> _HOW TO COMPLETE THIS TASK_:
Retype word for word the stretch of entries below from the line that has "Launch Google Chrome from the apps list" through the line that has "Given: Click the View as new tile button", and omit the pictures.

────────────────────────────────────────

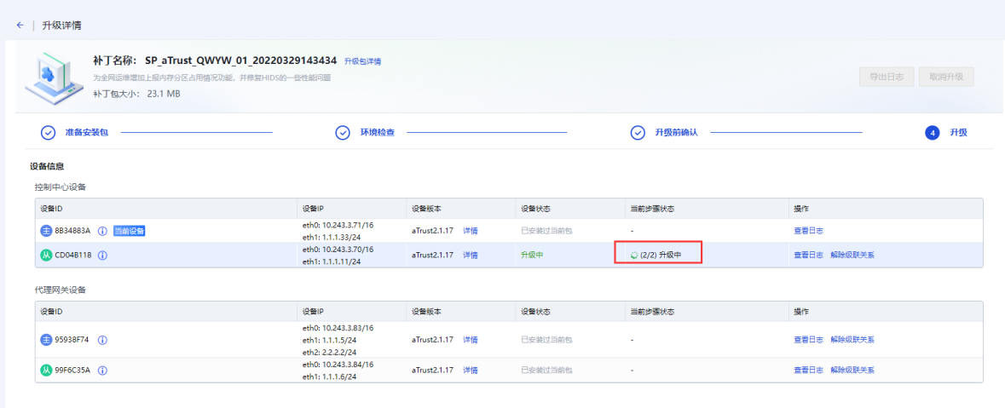View log (查看日志) for device CD04B118

point(808,255)
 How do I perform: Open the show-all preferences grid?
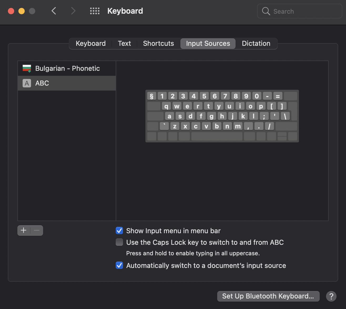pos(95,11)
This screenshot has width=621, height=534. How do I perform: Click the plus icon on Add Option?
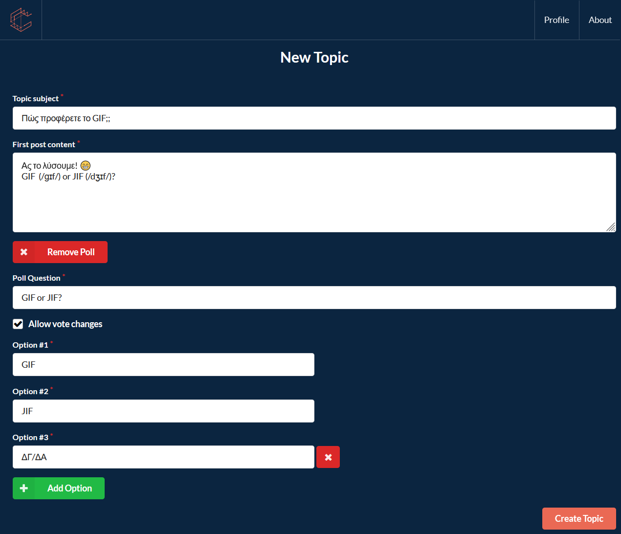click(x=24, y=488)
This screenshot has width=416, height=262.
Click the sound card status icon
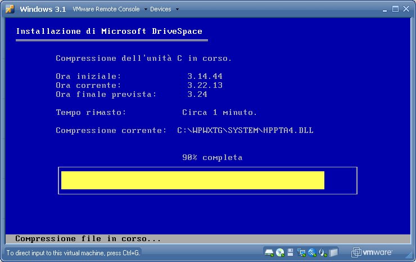pyautogui.click(x=323, y=252)
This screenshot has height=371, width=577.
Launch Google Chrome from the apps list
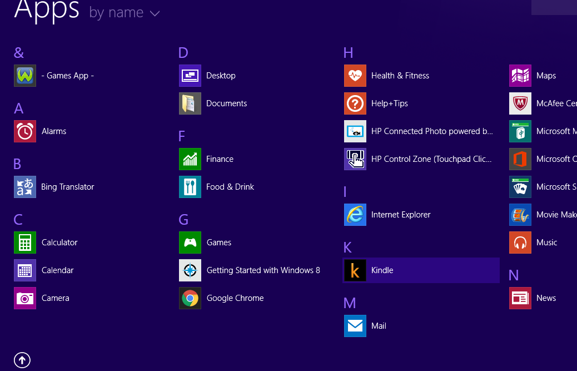click(x=190, y=298)
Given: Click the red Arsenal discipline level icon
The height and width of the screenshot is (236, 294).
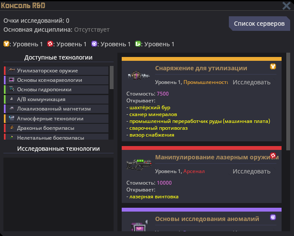Looking at the screenshot, I should click(50, 44).
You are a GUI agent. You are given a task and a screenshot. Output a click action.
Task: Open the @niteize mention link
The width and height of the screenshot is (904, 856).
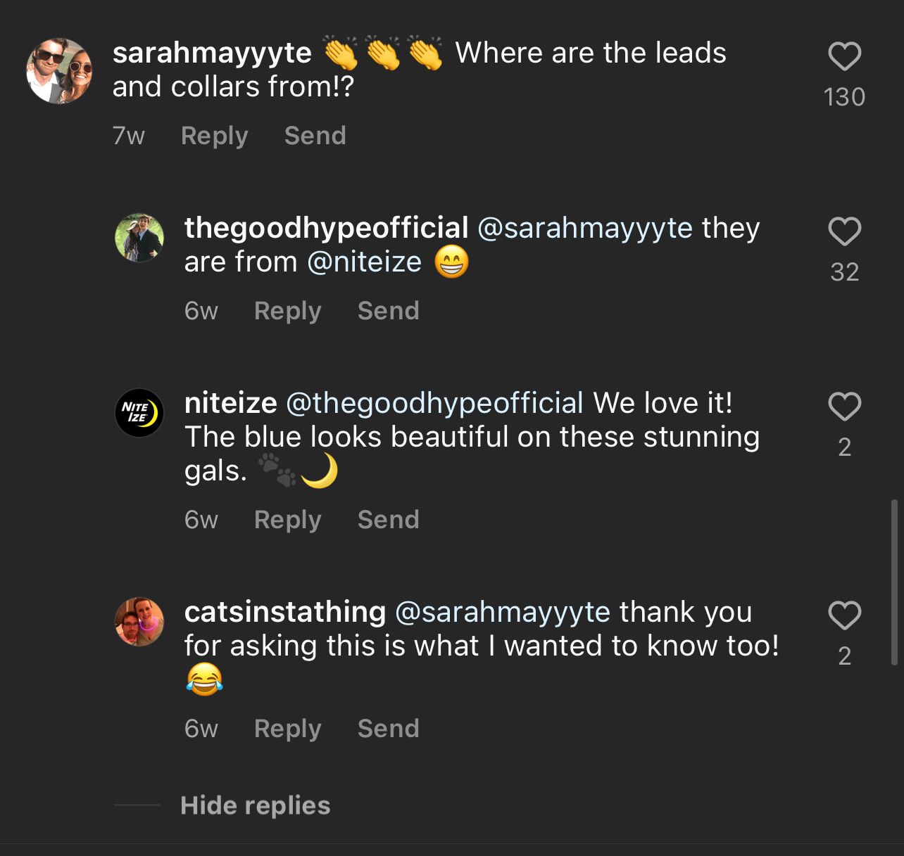coord(364,262)
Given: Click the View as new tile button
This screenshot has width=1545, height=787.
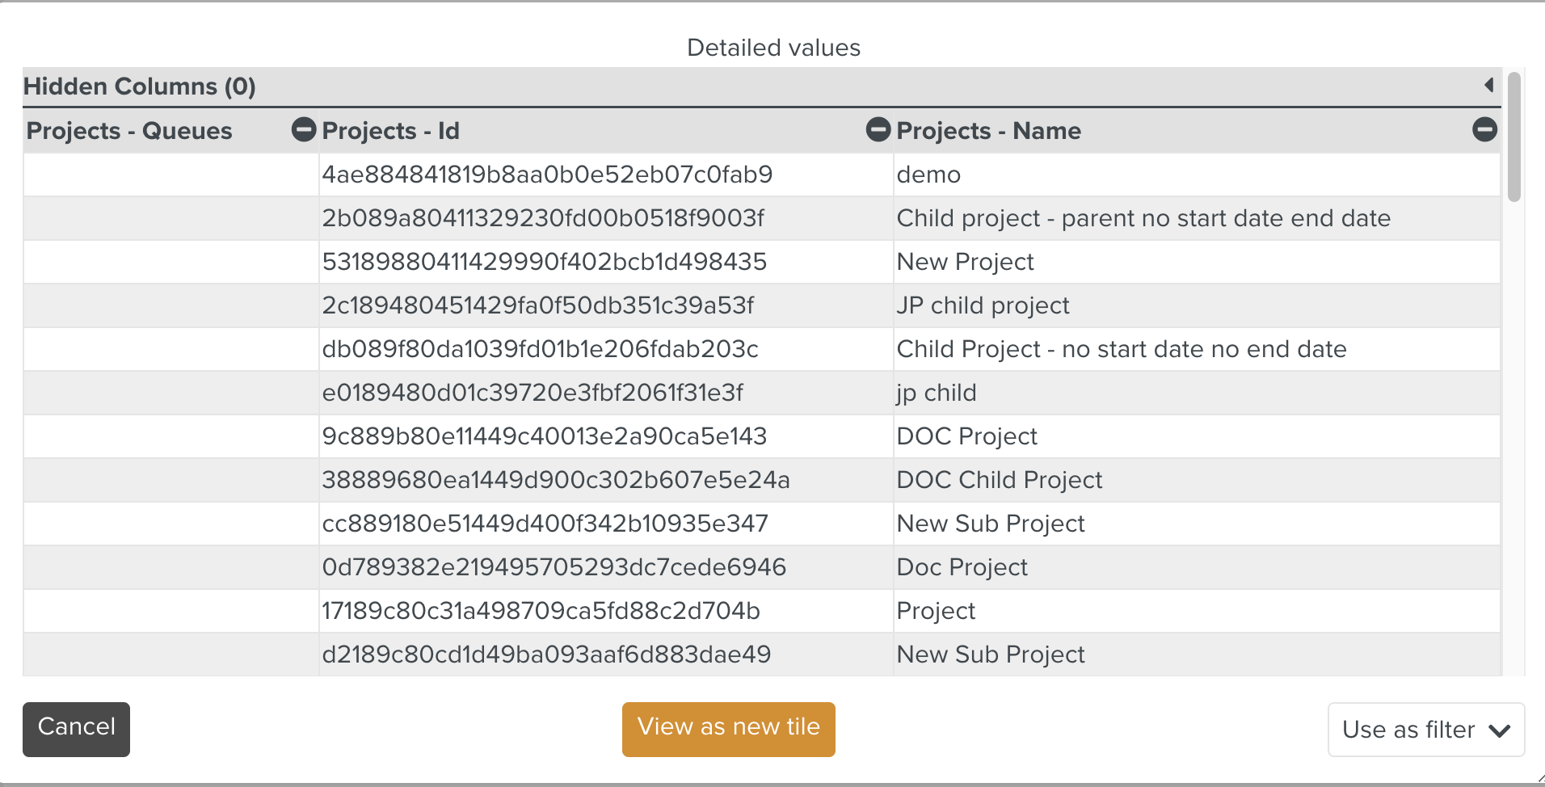Looking at the screenshot, I should point(728,729).
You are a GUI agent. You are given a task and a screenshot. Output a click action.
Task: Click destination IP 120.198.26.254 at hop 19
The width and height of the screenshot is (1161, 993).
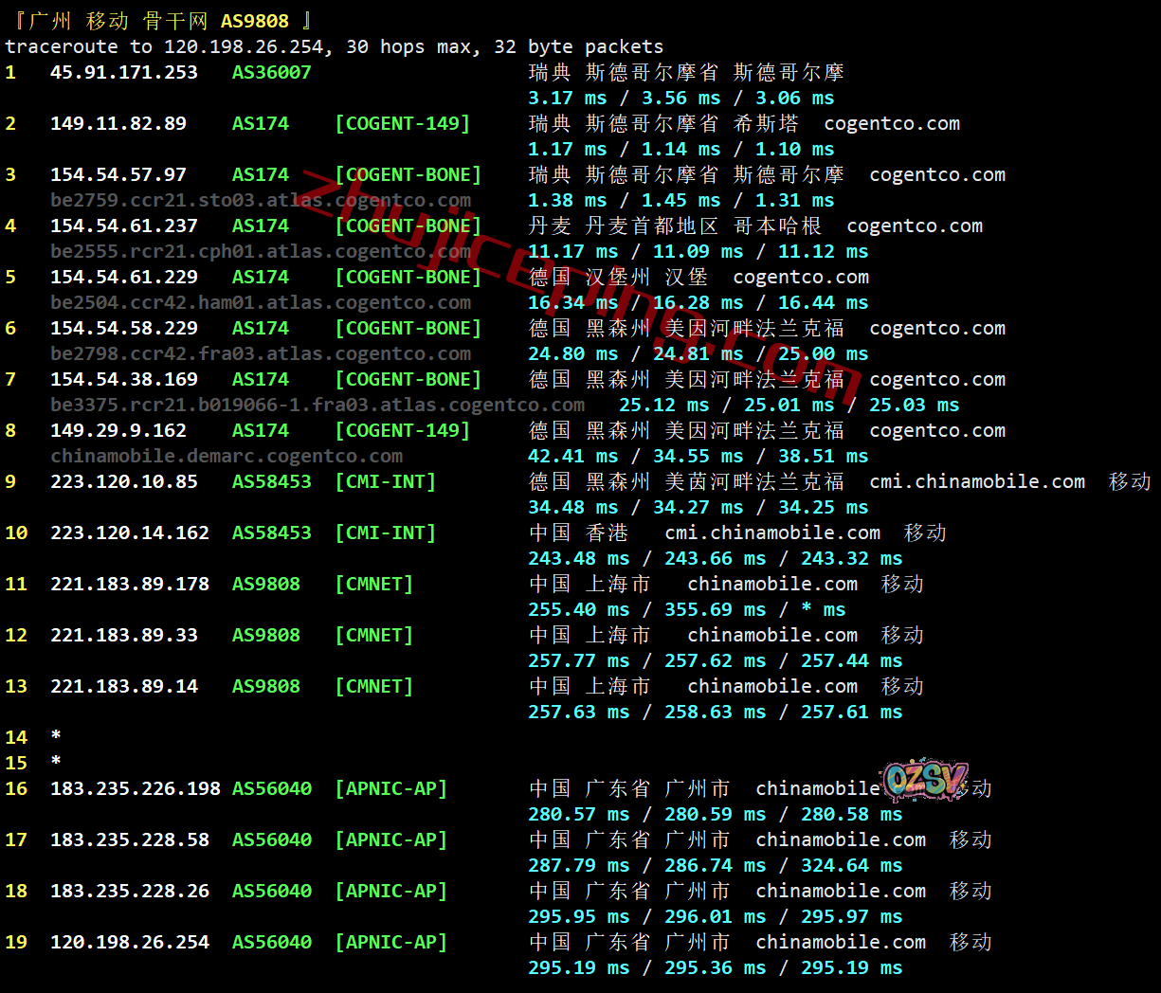coord(130,942)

────────────────────────────────────────

> _EXERCISE ANSWER_:
Launch Google Chrome from the apps list
click(x=190, y=298)
Given: Click the red Arsenal discipline level icon
The height and width of the screenshot is (236, 294).
Looking at the screenshot, I should click(50, 44).
You are a GUI agent. You are given a task and a screenshot. Output a click action.
Task: Open the @niteize mention link
The width and height of the screenshot is (904, 856).
coord(364,262)
Given: Click the View as new tile button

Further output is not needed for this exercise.